Question Raid 5 Recovery

May 1, 2019
2
0
10
Hello, I need your help please, I have had two out of 4 hard drives fail, they were in a raid 5 configuration, the drives still spin up and are readable but my NAS wont recognise them.

I want to rebuild the raid using software (unless there is a cheaper way of doing it?)

I want to use my laptop to run the process but im trying to find the cheapest way of being able to see the disks all at once. There are several options ive looked at from buying a desktop machine to sata - usb adaptors from amazon.

Really would appreciate everyone input on this, im stuck as I just cant afford to spend hundreds yet I need this data, its all our memories.

Please help
 
Well it looks like you’re going to need two new hard drives of the same size but the failed ones are and rebuild your array
 
I can only rebuild that way with one failed disk, on Raid 5 you can only loose one. I have to do this using recovery software of which there are loads but the issue I have is connecting the disks to my laptop
 
In that case your raid is dead and not recoverable by you. send out the drives to a recovery place. and you should’ve had a back up of all your important data. Let this be a lesson learned
 
Didn't see the post about recovery software while I was typing the other one. If that's the case, and two drives are gone, most probably you won't be able to recover data and rebuilt that array unfortunately.

You said drives "spin and are readable". I'd check them outside the NAS connected to a PC or the laptop via USB adapters/docks.
 
Hello, I need your help please, I have had two out of 4 hard drives fail, they were in a raid 5 configuration, the drives still spin up and are readable but my NAS wont recognise them.
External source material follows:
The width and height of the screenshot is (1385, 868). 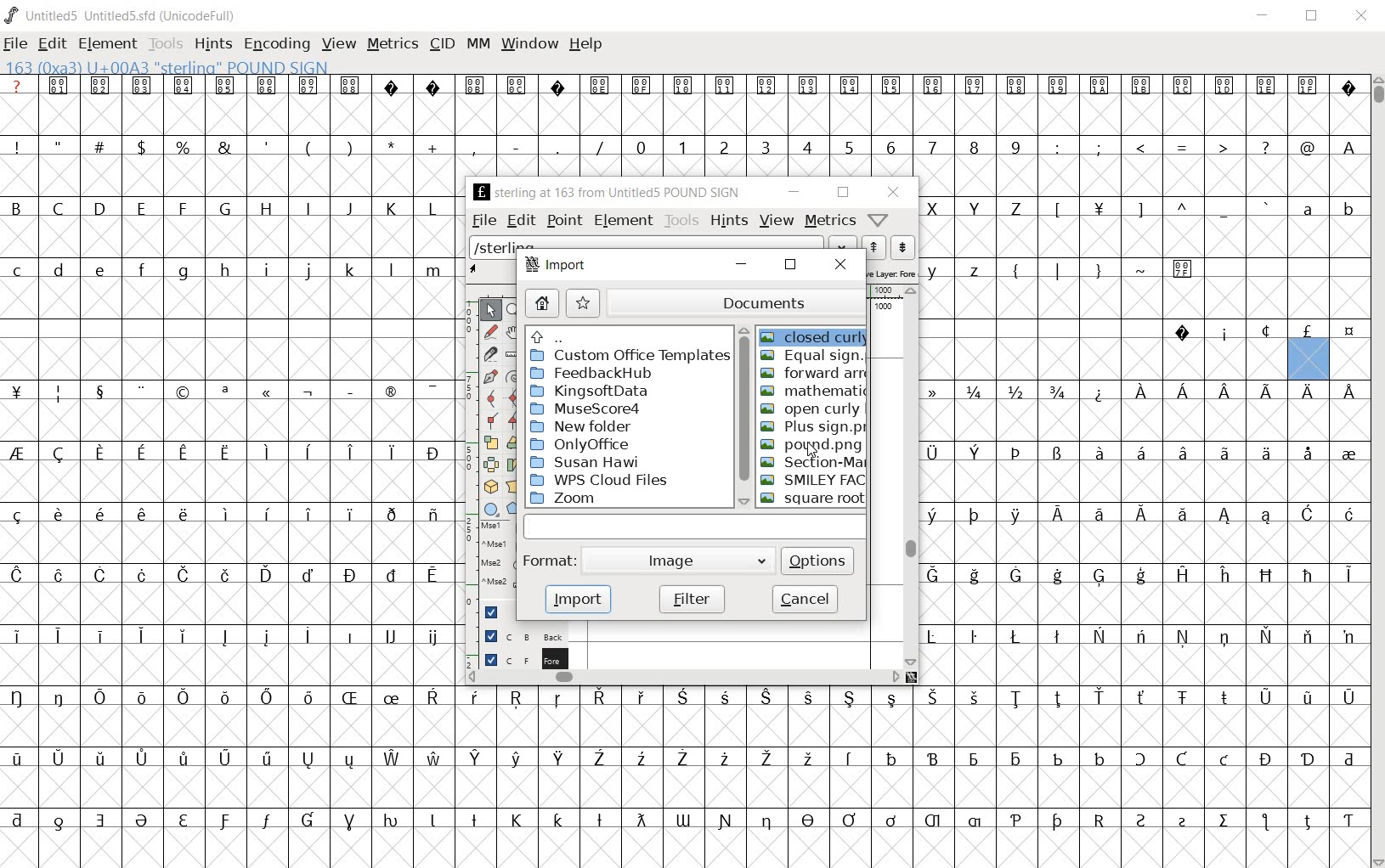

I want to rebuild the raid using software (unless there is a cheaper way of doing it?)

I want to use my laptop to run the process but im trying to find the cheapest way of being able to see the disks all at once. There are several options ive looked at from buying a desktop machine to sata - usb adaptors from amazon.

Really would appreciate everyone input on this, im stuck as I just cant afford to spend hundreds yet I need this data, its all our memories.

Please help

RAID is not a backup method, it is only useful for when a drive dies and you need to restore the system to usable quickly, like when you are running a company and need to get a system running fast. Backups are copying the files to another drive or cloud storage so when the local computer has issues you can grab them.

It is not trivial to recover from a RAID setup, there is plenty of resources available online, just do a web search, nothing really new we can get you.
Rebuilding the raid with two failed drives, will get you a clean RAID setup, but without your files. If this is your only place you have the files on you will probably need to find a data recovery place to get the data out.

I just have been using Google Photos to store my pictures/videos, pretty automatic backups from a phone and can be setup same way on any computer. Along with having 2 external drives for backups in general.
 
i keep all my stuff in onedrive, mirrored to external drive. if they blow up--who cares.... it's in the cloud
with an Office 365 yearly subscription you get 1TB OneDrive space. I pay $99 bucks a yr only because I have a 5 user license pack so each user gets 1TB. all our systems are set up like that. Nobody loses anything. We just get new hardware and sync.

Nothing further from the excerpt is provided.